I happened to come across a piece which celebrates the birth of the seventeenth child into the Duggars family. Now, the number of children this family wants to have may be their own business (though that could be debated from an environmental angle, say, and also if they cannot afford to feed all of those children), but the announcement made me think how differently the choice to have lots of children is viewed from the choice to have a few children and work outside the home.

The latter choice is viewed as wrong by a sizeable number of Americans, though naturally only in the case of mothers who are employed. Fathers are quite free to be employed, never mind how many children they have. But mothers who have jobs outside the home are suspected of child neglect or even worse. Yet having seventeen children is not treated in a similar manner.
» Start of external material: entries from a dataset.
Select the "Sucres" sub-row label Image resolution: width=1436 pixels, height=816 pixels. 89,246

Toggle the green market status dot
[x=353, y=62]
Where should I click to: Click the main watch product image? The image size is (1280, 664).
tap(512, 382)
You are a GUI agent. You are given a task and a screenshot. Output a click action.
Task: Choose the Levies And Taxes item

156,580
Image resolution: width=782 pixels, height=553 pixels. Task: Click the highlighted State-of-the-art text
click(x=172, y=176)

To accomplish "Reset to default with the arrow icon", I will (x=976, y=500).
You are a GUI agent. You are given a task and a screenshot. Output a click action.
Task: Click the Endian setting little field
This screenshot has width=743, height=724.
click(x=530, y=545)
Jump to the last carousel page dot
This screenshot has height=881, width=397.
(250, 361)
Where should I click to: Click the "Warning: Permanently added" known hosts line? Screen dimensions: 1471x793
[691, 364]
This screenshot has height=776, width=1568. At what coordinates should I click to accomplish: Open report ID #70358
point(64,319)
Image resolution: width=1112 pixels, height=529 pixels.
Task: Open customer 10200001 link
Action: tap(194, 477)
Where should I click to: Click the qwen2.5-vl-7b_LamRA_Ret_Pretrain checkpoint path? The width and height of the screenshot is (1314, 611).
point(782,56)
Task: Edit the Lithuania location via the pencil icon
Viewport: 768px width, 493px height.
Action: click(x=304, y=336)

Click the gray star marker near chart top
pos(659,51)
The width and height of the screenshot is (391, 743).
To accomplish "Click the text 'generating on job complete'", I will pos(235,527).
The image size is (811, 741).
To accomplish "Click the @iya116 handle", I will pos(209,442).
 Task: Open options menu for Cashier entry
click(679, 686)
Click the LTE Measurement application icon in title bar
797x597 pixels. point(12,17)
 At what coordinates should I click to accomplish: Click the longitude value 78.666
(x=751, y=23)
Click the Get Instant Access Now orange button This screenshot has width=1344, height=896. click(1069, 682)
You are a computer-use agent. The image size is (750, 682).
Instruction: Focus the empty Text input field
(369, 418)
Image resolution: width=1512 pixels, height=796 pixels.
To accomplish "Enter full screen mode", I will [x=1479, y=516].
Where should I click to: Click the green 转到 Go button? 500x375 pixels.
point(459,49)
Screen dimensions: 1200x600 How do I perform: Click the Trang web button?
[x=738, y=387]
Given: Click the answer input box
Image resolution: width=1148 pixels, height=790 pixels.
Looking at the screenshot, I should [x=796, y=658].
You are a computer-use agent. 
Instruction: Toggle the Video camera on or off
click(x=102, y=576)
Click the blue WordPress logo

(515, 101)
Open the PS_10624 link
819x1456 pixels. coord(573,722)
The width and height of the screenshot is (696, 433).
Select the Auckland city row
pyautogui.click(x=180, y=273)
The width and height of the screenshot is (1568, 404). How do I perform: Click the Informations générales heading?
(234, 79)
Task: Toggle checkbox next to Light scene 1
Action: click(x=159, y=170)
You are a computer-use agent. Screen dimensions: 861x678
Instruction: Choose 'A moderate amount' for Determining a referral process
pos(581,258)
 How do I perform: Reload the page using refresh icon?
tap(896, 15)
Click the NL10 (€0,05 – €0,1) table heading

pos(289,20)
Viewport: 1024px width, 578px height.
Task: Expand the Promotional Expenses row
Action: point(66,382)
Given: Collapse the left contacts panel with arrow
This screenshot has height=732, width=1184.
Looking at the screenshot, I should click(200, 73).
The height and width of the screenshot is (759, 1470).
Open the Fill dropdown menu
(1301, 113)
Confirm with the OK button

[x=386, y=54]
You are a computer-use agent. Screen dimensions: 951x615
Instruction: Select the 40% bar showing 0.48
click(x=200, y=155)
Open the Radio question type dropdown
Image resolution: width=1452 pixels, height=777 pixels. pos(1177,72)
But think about it: How could Michelle Duggars possibly spend the amount of attention on each and every one of them that many of those motherhood experts specify? (Jim Bob, the father is obviously not expected to spend time with the children.)

My guess is that it is the older siblings who pretty much bring up the younger ones. This may not be bad, but surely it would be regarded as horrible if it was a consequence of the mother having a job and therefore delegating child-minding to someone else.

Or think about how this case is viewed in comparison, say, to all those stories about welfare queens who have more children supposedly only because it gives them more money. The Duggars are not criticized for having more children than they can afford to support properly.

What is the difference in these kinds of comparisons? The Duggars tell a story which both shocks us (seventeen children!) and also supports very old patriarchal norms about what a good mother is. She stays at home and has lots of children, basically. That this might not be good for the children is ignored, because the other myth is more powerful.